Photo due to RADiUS-TWC Douglas Harold Brown, the Deepwater Horizon rig's main engineer during the time of the accident
regrets being a dedicated cog into the oil industry’s wheel.
Crewmen’s family members in addition go on the record. Stone’s partner displays a series of portraits she painted of topics using sad, haunted expressions. Lawyer Keith Jones, whose boy Gordon Jones passed away within the blast, speaks on the part of people who not any longer can.
We also see the toll the cataclysmic occasion has wrought on everyday people within the Gulf, specifically through the eyes of Roosevelt Harris, whom works the vehicle ministry for the Hemley Church Mobile Food Pantry at Bayou La Batre, Alabama. From a historical perspective it is interesting to see an African American man providing relief and maintain impoverished white Southerners, amongst others. As Harris places it inside the folksy, however eloquent way: “These individuals out right here be determined by the Bay online because of their living... Katrina just wiped the homes away and blowed in about 27 legs of liquid, notice? But the oil spill truly place a damper on every little thing.”

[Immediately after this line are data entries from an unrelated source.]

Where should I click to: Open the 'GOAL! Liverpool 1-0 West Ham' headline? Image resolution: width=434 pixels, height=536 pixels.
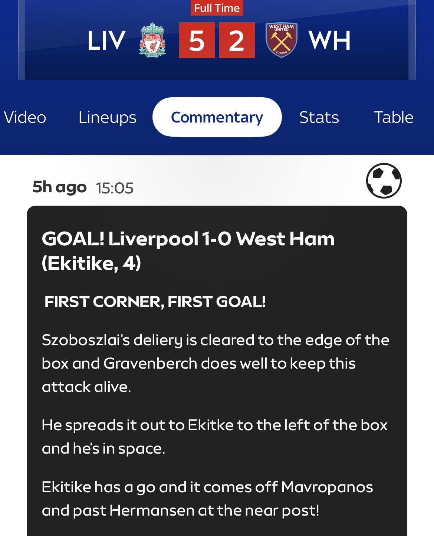188,251
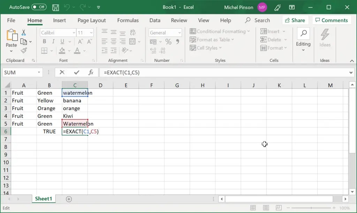Click the Comma Style icon
This screenshot has height=213, width=357.
177,41
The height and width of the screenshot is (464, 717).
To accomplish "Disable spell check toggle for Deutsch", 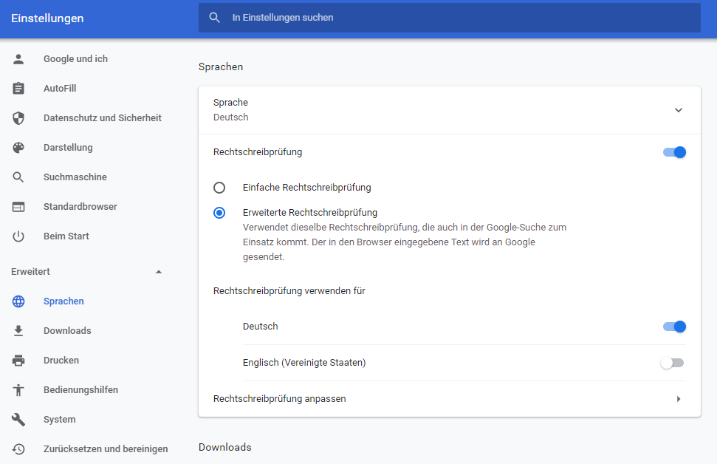I will pos(674,327).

The spill, but performedn’t necessarily place a damper regarding rapacious oil industry, that the movie illustrates as duplicitous, stonewalling settlements, rather than offering fair settlements to those who this has afflicted, while as well overspending on TV adverts which paint a hunky-dory photo (in contrast to Sara Stone’s sorrowful portraits) for the so-called data recovery.

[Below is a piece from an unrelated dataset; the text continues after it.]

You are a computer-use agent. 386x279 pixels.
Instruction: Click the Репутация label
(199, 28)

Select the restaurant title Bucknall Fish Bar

If staff members and Gulf individuals are portrayed as all-too-human, the exact same can’t be stated of this oil executives which testify before Congress and several ham-handed, stogie chomping hot shots the filmmaker seems to have encountered on Offshore Technology Conference in Houston. They show up across like stereotypical fat kitties portrayed in a Depression-era Frank Capra populist motion picture.